SOURCES PLANT PARADOX FRIENDLY RESISTANT STARCH
The sources of Plant Paradox friendly resistant starch that are easy to get your hands on in Thailand are:
- Green papaya – ripe ones are not a resistant starch. The obvious way to consume this in Thailand is the ever popular Thai salad, som tam. I will post a modified – plant paradox friendly version soon.
- Green mangos – ripe ones are not a resistant starch. The obvious answer to using this is the close cousin to som tam, “yam mao muang,” or green mango salad, made in pretty much the same way as som tom, and particularly dee-lish as an accompaniment to an omelette.
- Japanese sweet potatoes that have been cooked and cooled. Boiled Japanese sweet potatoes can often be purchased at FoodLand grocery stores. I will buy a package or two, stick then in the fridge and hack off a 1 inch long piece to snack on if hunger randomly strikes. So will my younger son. They are so so filling that two cooked sweet potatoes will last a week in the fridge before restocking is needed.
- Green (as in un-ripe) bananas and plantains – ripe ones are not a resistant starch. So here’s the challenge. Though they are everywhere here in Thailand, I have never really been turned on by green bananas. I don’t much care for ripe bananas, and I guess I never saw any reason to go down the green banana path either.
That was before.
Now that I am Plant Paradoxing, I am reconsidering my stance on the humble green banana.
GREEN PINA COLADA SMOOTHIE RECIPE
This smoothie is inspired by the Pina Colada Prebiotic Shake recipe in Dr William Davis’ book, Undoctored.

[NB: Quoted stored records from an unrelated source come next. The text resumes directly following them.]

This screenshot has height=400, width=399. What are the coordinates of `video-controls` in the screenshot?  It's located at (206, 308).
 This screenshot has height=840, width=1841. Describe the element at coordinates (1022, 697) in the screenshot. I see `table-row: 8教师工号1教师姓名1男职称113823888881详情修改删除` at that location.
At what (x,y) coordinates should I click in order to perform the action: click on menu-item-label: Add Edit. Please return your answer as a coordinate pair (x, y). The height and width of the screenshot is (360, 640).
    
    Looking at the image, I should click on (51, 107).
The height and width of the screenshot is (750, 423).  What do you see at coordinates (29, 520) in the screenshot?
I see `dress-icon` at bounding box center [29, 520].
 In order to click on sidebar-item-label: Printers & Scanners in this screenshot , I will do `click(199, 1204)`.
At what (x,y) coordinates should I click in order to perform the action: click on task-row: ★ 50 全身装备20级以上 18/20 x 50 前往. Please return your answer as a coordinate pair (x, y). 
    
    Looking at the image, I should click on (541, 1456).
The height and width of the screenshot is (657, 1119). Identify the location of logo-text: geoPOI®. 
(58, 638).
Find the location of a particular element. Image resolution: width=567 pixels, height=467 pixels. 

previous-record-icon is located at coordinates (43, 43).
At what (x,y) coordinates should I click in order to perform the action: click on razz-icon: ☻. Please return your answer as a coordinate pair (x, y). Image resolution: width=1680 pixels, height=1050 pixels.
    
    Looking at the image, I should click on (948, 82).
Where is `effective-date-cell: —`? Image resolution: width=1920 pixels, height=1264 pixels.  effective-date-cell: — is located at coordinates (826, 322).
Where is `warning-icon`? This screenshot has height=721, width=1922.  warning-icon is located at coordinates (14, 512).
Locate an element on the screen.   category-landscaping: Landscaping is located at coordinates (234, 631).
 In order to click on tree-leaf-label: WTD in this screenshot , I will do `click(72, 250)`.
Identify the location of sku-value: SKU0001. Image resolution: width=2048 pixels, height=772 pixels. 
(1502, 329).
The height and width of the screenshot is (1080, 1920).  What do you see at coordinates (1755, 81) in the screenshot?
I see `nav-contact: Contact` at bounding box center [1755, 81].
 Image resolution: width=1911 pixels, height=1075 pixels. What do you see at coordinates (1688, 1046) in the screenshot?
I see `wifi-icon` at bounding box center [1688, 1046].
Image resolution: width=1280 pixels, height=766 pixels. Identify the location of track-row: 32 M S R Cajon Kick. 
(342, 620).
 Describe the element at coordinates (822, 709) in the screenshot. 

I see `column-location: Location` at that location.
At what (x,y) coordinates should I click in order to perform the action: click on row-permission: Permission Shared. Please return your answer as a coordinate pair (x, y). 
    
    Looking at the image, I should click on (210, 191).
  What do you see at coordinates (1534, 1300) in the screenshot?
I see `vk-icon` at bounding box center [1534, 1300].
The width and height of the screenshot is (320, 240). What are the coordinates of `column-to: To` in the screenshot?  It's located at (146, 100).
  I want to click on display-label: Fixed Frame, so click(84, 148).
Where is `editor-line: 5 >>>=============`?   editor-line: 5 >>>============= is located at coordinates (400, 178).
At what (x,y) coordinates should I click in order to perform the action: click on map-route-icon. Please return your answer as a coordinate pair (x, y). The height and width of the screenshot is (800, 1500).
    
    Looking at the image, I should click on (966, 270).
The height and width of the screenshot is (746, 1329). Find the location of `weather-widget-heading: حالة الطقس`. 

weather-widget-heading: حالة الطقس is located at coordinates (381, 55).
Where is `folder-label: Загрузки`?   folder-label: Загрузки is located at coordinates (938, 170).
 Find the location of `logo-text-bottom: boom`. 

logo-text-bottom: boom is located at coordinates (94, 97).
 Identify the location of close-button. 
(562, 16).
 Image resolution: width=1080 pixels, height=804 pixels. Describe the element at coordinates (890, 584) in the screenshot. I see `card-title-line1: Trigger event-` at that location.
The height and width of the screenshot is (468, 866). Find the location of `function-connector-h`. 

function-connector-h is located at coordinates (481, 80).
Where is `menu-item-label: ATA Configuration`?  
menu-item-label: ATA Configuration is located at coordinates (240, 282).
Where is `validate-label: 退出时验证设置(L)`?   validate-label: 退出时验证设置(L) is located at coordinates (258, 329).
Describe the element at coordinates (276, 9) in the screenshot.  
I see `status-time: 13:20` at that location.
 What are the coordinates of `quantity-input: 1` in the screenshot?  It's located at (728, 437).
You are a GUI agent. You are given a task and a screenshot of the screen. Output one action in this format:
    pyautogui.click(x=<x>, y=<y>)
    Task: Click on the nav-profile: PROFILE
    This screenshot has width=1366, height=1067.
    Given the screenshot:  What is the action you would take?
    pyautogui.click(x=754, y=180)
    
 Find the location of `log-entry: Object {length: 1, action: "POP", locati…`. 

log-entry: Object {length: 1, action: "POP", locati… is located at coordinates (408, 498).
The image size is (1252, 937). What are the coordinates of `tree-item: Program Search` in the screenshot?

I try to buy the greenest “hand” of bananas possible and then open them all up – it will take a knife if they are as green as they should be – chop them, and freeze them so they stay green. It’s easy to make your own coconut milk and no reason not to if you live in Thailand (though as a full disclosure, this falls into the “do as I say not as I do” category because it took me a full 12 years of living here before I began making my own). After I have a batch, I freeze it in 1 cup portions, which makes it convenient for just about anything that needs coconut milk, but especially this recipe. I let the coconut milk sit out until it melts about half-way and then dump it all into the blender, so the frozen part becomes part of the smoothie.
JUNE 2018 UPDATE: I’ve gotten even lazier lately and batch freeze the pineapple, green bananas and coconut milk together in 1 or 2 portion containers. Then let it thaw enough to be blendable, which could take 15-30 minutes before tossing it into the blender with the powdered items – inulin, erythritol and collagen.
It’s also a convenient beverage to pre-prep in individual or 2-person servings, as generally you will have a lot more green bananas, coconut milk and pineapple than required for one recipe. Just cut the fruit up and store it together in 1 or 2 serving boxes in the fridge – you can even be really lazy and add the coconut milk to the containers. Let the box thaw for just a few minutes before blitzing it in the blender with the other ingredients.
This smoothie is resistant starch rich - especially if using the inulin - which will feed your good gut bugs.
- 2 very green banana chopped
- 2 cups unsweetened coconut milk
- 1/2 cup fresh or frozen pineapple
- 2 tsp erythritol
- 2 tsp inulin optional
- 2 tsp collagen optional
- 1/2 cup ice cubes
- Davis, MD, Dr William. Undoctored. New York: Rodale, 2017.